Jean-Luc Godard’s Goodbye to Language

A single viewing of Jean-Luc Godard’s new 3-D film Goodbye to Language has equipped me neither to summarize its storyline, to the extent that any linear story can be said to exist, nor to provide anything like an interpretation. There is a couple; or rather two couples, who may perhaps be the same couple in different aspects, or in different possible lives. History is discussed: the invention of television, the French Revolution, Hitler and the death camps. Flaubert and Mao and Borges are quoted. The thought of Jacques Ellul is considered.

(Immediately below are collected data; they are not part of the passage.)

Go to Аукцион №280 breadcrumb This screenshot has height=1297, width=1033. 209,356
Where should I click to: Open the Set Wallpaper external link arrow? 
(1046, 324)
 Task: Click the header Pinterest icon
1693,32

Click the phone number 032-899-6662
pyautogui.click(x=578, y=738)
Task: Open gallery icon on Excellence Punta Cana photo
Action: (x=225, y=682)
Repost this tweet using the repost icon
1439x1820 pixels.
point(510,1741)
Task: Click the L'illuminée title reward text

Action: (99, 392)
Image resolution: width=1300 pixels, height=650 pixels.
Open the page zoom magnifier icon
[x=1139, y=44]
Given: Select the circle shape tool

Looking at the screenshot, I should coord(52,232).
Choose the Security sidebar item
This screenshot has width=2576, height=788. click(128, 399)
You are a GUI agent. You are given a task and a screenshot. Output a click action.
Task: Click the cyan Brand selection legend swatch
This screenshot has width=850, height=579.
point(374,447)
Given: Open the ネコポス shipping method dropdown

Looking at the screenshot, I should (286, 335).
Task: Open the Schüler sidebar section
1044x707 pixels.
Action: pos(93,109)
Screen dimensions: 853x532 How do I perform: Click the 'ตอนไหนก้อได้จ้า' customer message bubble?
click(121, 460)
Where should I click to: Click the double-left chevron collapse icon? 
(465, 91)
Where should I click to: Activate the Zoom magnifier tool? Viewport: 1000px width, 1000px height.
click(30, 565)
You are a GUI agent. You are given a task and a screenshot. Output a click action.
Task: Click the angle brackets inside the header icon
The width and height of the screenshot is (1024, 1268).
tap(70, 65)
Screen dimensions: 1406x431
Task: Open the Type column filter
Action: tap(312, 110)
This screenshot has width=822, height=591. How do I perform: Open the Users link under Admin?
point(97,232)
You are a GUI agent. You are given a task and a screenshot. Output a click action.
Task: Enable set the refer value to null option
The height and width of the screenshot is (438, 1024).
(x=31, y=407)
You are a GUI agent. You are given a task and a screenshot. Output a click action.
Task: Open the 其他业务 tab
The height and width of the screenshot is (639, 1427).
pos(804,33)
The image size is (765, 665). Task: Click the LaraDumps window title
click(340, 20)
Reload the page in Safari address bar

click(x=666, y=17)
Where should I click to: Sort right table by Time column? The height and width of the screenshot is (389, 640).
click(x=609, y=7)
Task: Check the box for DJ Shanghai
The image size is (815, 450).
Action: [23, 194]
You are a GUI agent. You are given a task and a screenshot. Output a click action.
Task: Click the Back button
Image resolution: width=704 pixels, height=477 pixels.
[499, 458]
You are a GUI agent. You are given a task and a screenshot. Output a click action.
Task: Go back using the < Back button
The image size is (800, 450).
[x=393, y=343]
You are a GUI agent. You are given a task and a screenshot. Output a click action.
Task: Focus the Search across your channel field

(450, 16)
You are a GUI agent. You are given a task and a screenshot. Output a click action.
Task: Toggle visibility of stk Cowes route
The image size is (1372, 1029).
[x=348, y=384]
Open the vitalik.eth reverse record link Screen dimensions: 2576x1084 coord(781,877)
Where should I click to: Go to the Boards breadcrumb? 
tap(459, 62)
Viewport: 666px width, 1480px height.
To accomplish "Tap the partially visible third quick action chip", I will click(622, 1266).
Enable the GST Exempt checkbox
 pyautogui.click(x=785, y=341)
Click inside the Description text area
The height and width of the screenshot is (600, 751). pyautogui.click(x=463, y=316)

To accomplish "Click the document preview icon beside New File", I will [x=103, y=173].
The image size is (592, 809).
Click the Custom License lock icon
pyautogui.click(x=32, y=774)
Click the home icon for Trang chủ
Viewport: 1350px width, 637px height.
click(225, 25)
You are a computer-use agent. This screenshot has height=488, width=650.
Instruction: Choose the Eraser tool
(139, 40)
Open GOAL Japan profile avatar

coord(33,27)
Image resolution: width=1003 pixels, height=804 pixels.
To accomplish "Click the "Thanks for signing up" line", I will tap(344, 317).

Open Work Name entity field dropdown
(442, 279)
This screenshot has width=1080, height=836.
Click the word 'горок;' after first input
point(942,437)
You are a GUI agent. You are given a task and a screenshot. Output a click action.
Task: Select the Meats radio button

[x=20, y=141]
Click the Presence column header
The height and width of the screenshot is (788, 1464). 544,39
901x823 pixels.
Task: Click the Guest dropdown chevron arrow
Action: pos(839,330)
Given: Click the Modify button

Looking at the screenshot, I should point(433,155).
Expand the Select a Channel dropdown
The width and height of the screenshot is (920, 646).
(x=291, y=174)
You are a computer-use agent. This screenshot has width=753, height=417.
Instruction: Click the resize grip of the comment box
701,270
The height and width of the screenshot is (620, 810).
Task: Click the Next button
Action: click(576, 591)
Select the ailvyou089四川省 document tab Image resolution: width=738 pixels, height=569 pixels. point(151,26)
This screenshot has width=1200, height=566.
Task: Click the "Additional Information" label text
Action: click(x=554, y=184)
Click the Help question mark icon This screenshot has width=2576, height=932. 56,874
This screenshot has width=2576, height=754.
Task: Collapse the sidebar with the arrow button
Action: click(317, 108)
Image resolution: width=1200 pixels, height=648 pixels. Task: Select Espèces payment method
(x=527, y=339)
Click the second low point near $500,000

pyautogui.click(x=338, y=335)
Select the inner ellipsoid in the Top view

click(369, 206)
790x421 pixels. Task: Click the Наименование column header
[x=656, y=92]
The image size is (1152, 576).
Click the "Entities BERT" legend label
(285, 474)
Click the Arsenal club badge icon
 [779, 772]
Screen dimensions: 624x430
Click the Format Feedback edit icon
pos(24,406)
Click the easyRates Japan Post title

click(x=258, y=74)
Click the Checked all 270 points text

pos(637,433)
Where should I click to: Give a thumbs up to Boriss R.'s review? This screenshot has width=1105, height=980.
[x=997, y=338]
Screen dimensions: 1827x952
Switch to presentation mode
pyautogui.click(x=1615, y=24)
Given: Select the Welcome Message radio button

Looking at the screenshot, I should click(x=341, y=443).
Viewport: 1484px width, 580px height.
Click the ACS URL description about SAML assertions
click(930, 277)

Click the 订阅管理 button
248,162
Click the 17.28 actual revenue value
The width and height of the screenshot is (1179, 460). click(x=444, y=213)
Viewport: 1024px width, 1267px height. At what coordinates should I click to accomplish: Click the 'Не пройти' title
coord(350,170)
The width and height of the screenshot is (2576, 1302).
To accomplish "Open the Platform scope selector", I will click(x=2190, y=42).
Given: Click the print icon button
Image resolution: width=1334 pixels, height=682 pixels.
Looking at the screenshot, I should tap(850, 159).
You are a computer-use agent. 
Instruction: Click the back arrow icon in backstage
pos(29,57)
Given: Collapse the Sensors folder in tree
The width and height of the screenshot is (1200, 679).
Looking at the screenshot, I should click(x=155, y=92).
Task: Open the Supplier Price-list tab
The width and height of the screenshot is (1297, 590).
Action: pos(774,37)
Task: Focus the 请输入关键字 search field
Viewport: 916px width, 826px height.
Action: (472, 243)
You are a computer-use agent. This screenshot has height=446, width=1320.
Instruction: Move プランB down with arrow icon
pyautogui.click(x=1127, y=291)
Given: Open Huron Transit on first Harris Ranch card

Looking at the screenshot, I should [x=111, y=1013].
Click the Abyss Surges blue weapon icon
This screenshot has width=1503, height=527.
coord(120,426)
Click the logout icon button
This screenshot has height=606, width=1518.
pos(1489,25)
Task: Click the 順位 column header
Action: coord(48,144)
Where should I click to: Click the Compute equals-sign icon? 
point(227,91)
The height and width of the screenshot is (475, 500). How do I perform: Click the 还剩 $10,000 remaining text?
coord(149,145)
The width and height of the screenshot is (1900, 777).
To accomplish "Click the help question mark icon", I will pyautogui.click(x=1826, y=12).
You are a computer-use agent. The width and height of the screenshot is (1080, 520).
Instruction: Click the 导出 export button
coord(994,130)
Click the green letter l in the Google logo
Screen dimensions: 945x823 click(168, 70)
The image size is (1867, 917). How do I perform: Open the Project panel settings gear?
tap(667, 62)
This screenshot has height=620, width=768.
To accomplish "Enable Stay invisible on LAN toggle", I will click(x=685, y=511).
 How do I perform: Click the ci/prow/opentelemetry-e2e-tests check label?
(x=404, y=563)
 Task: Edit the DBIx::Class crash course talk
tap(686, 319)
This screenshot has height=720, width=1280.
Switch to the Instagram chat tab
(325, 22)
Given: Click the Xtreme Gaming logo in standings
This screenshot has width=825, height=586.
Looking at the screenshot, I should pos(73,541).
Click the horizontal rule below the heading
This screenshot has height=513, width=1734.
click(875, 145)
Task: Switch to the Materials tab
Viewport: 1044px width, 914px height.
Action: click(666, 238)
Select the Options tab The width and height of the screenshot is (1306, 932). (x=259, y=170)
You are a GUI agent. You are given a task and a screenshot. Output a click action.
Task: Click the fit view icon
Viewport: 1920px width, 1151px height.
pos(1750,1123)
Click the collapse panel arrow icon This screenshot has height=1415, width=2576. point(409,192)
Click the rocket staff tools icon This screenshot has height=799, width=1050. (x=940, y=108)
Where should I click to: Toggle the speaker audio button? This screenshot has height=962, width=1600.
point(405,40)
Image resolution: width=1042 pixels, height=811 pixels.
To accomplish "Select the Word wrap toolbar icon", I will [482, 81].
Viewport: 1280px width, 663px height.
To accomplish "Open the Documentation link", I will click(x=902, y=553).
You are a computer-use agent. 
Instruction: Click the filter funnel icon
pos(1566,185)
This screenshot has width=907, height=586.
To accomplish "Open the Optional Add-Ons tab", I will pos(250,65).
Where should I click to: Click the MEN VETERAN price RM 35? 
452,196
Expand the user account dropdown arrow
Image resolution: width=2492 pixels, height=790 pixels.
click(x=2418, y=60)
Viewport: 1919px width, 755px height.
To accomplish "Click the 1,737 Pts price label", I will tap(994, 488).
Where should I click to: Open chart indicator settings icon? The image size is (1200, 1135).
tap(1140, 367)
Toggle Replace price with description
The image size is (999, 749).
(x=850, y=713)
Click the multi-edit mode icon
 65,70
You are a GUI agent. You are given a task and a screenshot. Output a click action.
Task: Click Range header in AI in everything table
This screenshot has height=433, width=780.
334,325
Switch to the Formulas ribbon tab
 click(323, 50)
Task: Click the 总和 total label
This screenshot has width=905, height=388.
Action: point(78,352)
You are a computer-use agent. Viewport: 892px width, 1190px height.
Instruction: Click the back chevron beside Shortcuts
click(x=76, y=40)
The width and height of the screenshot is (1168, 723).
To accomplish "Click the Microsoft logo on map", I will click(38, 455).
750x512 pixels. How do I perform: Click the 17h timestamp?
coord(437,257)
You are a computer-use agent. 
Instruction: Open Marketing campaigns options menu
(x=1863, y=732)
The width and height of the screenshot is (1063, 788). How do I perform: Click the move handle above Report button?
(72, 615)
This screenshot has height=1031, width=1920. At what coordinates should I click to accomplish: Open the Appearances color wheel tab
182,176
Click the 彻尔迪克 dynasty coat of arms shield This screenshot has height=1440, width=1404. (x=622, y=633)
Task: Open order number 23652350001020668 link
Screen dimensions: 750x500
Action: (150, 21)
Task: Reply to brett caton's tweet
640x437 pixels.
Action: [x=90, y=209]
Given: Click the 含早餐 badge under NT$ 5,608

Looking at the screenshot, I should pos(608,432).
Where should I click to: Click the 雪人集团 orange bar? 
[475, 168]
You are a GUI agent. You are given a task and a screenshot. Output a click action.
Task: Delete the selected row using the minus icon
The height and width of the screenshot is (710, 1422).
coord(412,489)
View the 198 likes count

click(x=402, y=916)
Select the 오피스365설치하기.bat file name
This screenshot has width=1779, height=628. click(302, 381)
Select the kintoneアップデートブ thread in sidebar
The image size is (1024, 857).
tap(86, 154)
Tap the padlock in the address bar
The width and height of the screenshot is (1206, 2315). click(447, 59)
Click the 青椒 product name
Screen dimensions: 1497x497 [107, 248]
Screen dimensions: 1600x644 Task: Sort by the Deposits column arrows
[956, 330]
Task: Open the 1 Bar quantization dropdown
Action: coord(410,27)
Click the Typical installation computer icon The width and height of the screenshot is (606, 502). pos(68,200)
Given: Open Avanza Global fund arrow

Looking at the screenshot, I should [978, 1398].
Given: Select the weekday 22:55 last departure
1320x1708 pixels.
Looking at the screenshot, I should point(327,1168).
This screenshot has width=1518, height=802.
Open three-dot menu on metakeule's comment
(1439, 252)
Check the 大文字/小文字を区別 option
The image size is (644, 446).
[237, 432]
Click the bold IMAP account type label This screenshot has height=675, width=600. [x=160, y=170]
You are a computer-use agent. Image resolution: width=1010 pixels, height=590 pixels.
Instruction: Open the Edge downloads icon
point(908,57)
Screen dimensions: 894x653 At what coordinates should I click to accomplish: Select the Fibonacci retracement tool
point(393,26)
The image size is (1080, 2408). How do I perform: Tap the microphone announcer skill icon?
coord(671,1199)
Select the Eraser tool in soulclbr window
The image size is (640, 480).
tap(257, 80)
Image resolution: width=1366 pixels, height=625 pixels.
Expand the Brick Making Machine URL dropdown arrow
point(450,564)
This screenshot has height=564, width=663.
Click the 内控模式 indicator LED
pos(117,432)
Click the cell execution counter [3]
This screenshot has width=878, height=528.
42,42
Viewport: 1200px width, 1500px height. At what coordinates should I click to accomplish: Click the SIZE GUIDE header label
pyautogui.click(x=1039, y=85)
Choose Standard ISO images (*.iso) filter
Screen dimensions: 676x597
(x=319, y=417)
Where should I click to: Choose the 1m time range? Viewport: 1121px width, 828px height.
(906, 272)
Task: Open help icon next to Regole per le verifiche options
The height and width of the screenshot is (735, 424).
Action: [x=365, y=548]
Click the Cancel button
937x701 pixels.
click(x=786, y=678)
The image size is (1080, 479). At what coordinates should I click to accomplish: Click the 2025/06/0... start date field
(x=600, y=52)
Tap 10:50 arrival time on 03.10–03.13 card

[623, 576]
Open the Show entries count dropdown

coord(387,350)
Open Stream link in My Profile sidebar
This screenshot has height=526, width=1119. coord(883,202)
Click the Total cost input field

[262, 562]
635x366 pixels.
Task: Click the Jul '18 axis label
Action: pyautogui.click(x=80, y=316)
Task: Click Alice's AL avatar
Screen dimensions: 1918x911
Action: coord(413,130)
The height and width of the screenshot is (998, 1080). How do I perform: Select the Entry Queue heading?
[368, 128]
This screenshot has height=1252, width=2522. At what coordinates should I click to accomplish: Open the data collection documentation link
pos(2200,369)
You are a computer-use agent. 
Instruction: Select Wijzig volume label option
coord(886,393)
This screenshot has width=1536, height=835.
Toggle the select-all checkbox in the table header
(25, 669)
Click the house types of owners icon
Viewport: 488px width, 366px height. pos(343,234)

Strong assertions are made by different voices: “Interior experience is now forbidden.” “I have come to say no to you and to die.” Quarrels occur. A woman stands naked in her kitchen. A man discusses philosophy while sitting on the toilet. A gun is fired, offscreen. Someone is stabbed, offscreen, and copious amounts of blood are splashed in a bathtub. Books are displayed and sometimes passed back and forth: Dostoyevsky, Solzhenitsyn, Ezra Pound, A. E. Van Vogt. Movies are shown on television: Only Angels Have Wings, Dr. Jekyll and Mr. Hyde, Metropolis. Titles announce themes: NATURE. METAPHOR. A ferryboat moves over water. People depart for Africa or America. Children play with dice. Mary Shelley, in period costume, writes Frankenstein by the shore of Lake Geneva. Leaves change color in autumn. Music plays. Music is interrupted. A dog moves through a landscape.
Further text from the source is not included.